The "Ms." cover wasn't the first time the magazine has done such a thing. In its heyday, the gals ran a similar proclamation. In the latest issue, reflecting on the good old days of taking on Phyllis Schlafly and the anti-Equal-Rights-Amendment crowd, the sisters recall, "In its 1972 debut issue, 'Ms.' magazine ran a bold petition in which 53 well-known U.S. women declared that they had undergone abortions despite state laws rendering the procedure illegal."
So why scream it again now? Serrin Foster, president of Feminists for Life of America, views the "Ms." antics as a good sign for her (and the rest of us). "We used to react to them. Now they're reacting to us," she tells me. The cover, no doubt, was in part a response to Feminists for Life and pro-lifers like them who have been focusing on a "Women Deserve Better" (than abortion) message in recent years. Feminists for Life, which has Patricia Heaton of "Everybody Loves Raymond," as a devoted celebrity spokeswoman, got unprecedented attention when it was reported that now Supreme Court chief justice John Roberts's wife, Jane, had worked with them in the past.

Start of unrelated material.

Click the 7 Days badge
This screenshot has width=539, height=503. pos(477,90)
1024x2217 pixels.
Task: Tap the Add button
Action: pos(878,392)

The "Ms." cover, coincidentally, hit newsstands at about the same time Feminists for Life started an e-mail Q&A featuring "pro-woman answers to pro-choice questions." In it, Foster answers the most frequently asked questions she gets while traveling around the country presenting her pro-life feminist message to college students. She tackles tough stuff like "What if her partner, friends or family have abandoned her? Or what if she's poor?" "What about 'the life of the mother?'" And "What about rape? What if it was your daughter who was raped?"
In one of her answers, Foster says, "Abortion after rape is misdirected anger. It doesn't punish the perpetrator of the crime, or prevent further assaults against other women." She tells the stories of real women who are alive because their brave mothers let them be born, despite the horrendous way they were conceived. Like I said, tough stuff. But real life.
Feminism isn't just jumping the shark on abortion, though. At the same time "Ms." was trying to reclaim relevance - in about the most perverse way they possibly could students at James Madison University were pushing back against Title IX, an amendment added to an education bill in Congress in 1972. The law was patterned on the 1964 Civil Rights Act, intended to keep discrimination out of education. Good goals. In subsequent years, however, it devolved into federally mandated quotas in high school and college sports. Schools, fearful of lawsuits, have complied, being extra cautious, knowing that killing men's wrestling teams is a favorite sport of feminist lawyers. Politicians have largely curtsied in obedience to the feminist police. But maybe not anymore.
Earlier this fall, James Madison announced it was cutting seven men's teams, as well as three women's teams. The cuts would mean no teams for more than 140 students and 11 coaches. It was a response to federal "proportionality" guidelines: If a school's student population is 60 percent women and 40 percent men, the sports programs have to reflect that breakdown exactly even if 60 percent of the female students don't want to play sports.
In light of protests there, Title IX reformists have gotten unprecedented attention. Jessica Gavora of the College Sports Council calls the developments "amazing." "A story line is forming in the media around James Madison University's decision to cut ten teams to comply with Title IX and for the first time it's this: That a perverted interpretation of the law not football, not sexist university administrators, but the law has resulted in a great injustice."
In short on issues that have long been monopolized by liberal feminists, mainstream culture may finally be graduating to good sense and reason. No cover antics will save Ms. and the sisterhood now.